Use for a set of \(q\) central moment polynomials that reduces to a too-large set of \(r > q\) monomials (as given by extract_monomials). Reduces the monomials by eliminating aliases in raw moment space, and computes a reduced polynomialization matrix \(\mathbf{P}^{r}\) that computes the given polynomials from the reduced set of monomials.

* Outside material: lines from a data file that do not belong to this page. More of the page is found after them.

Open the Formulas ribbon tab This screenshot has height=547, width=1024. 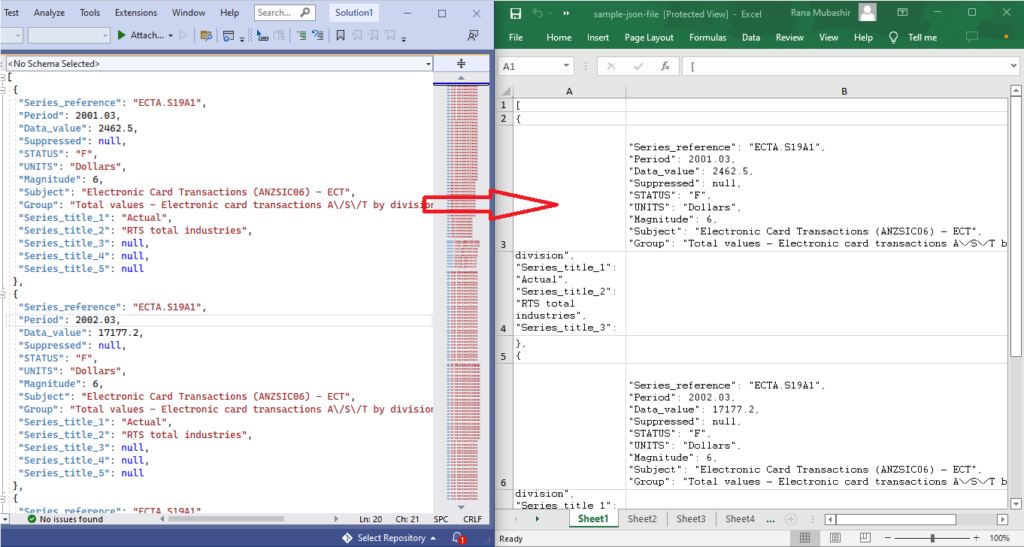point(707,38)

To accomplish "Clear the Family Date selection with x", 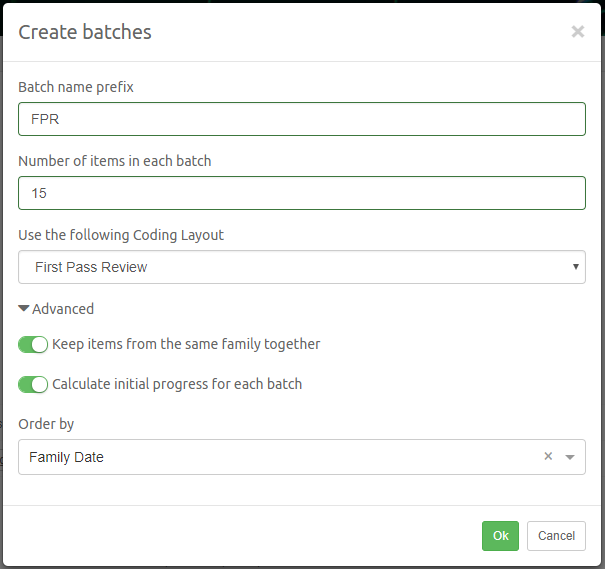I will click(548, 457).
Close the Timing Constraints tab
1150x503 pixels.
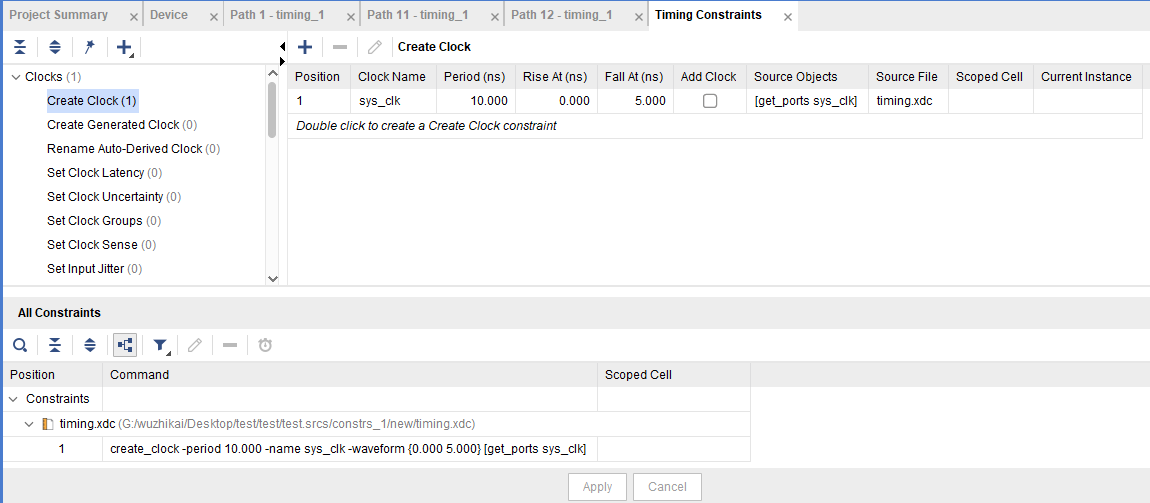pos(788,17)
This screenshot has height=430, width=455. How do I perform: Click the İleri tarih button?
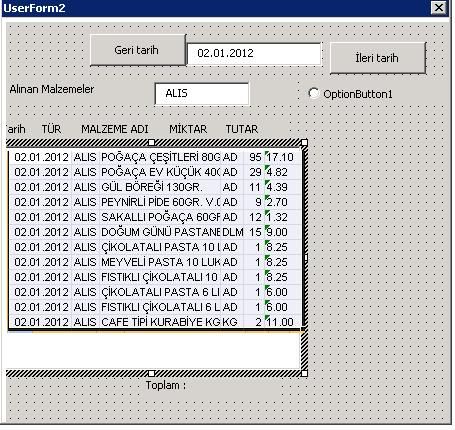[x=378, y=58]
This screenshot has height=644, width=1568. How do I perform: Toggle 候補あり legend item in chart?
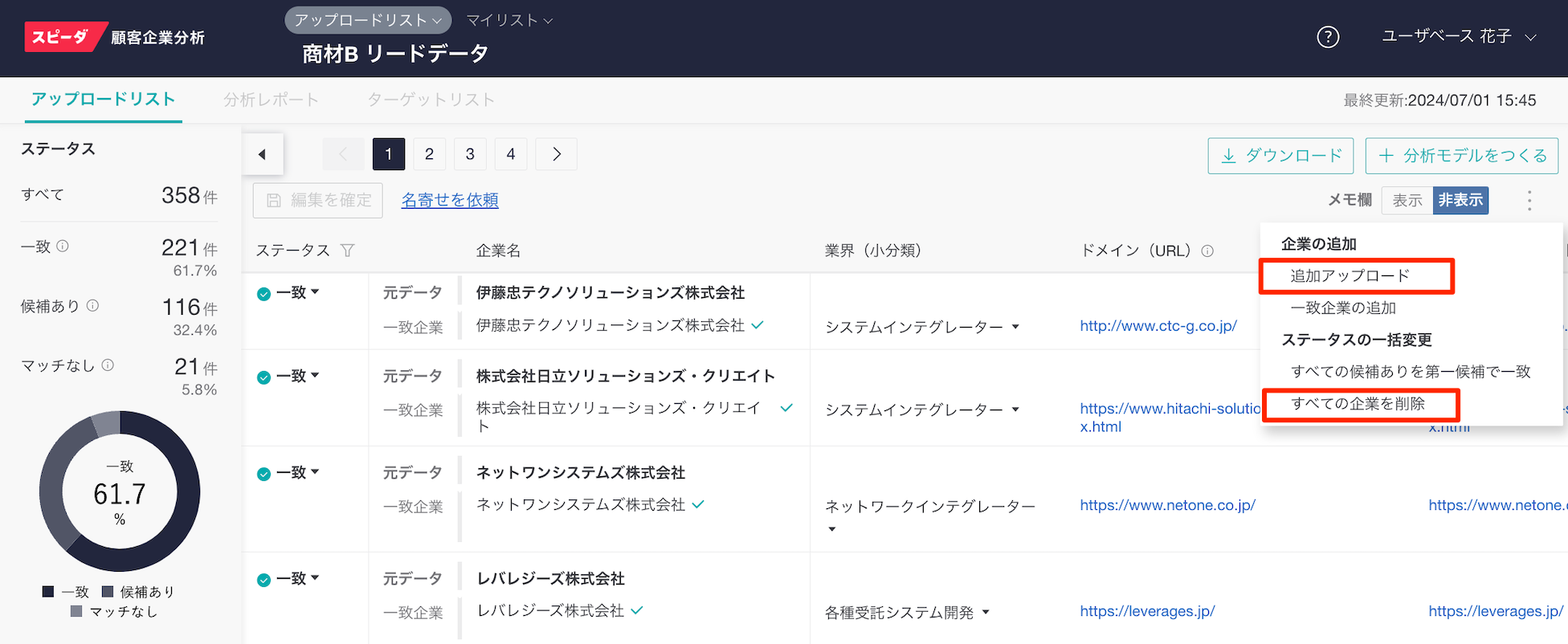click(137, 592)
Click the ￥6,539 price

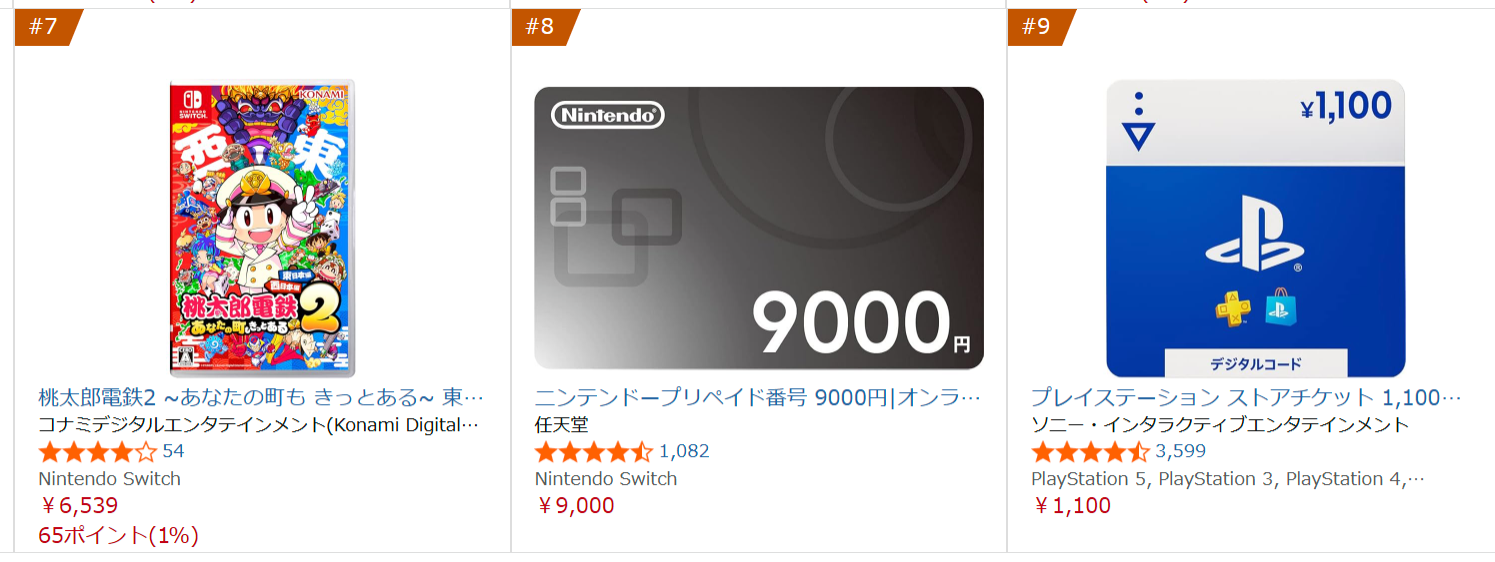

- moment_equality_table(stencil, discrete_equilibrium=None, continuous_equilibrium=None, max_order=4, truncate_order=3)¶
Creates a table showing which moments of a discrete stencil/equilibrium coincide with the corresponding continuous moments
- Parameters:
stencil – list of stencil velocities
discrete_equilibrium – list of sympy expr to compute discrete equilibrium for each direction, if left to default the standard discrete Maxwellian equilibrium is used
continuous_equilibrium – continuous equilibrium, if left to default, the continuous Maxwellian is used
max_order – compare moments up to this order (number of rows in table)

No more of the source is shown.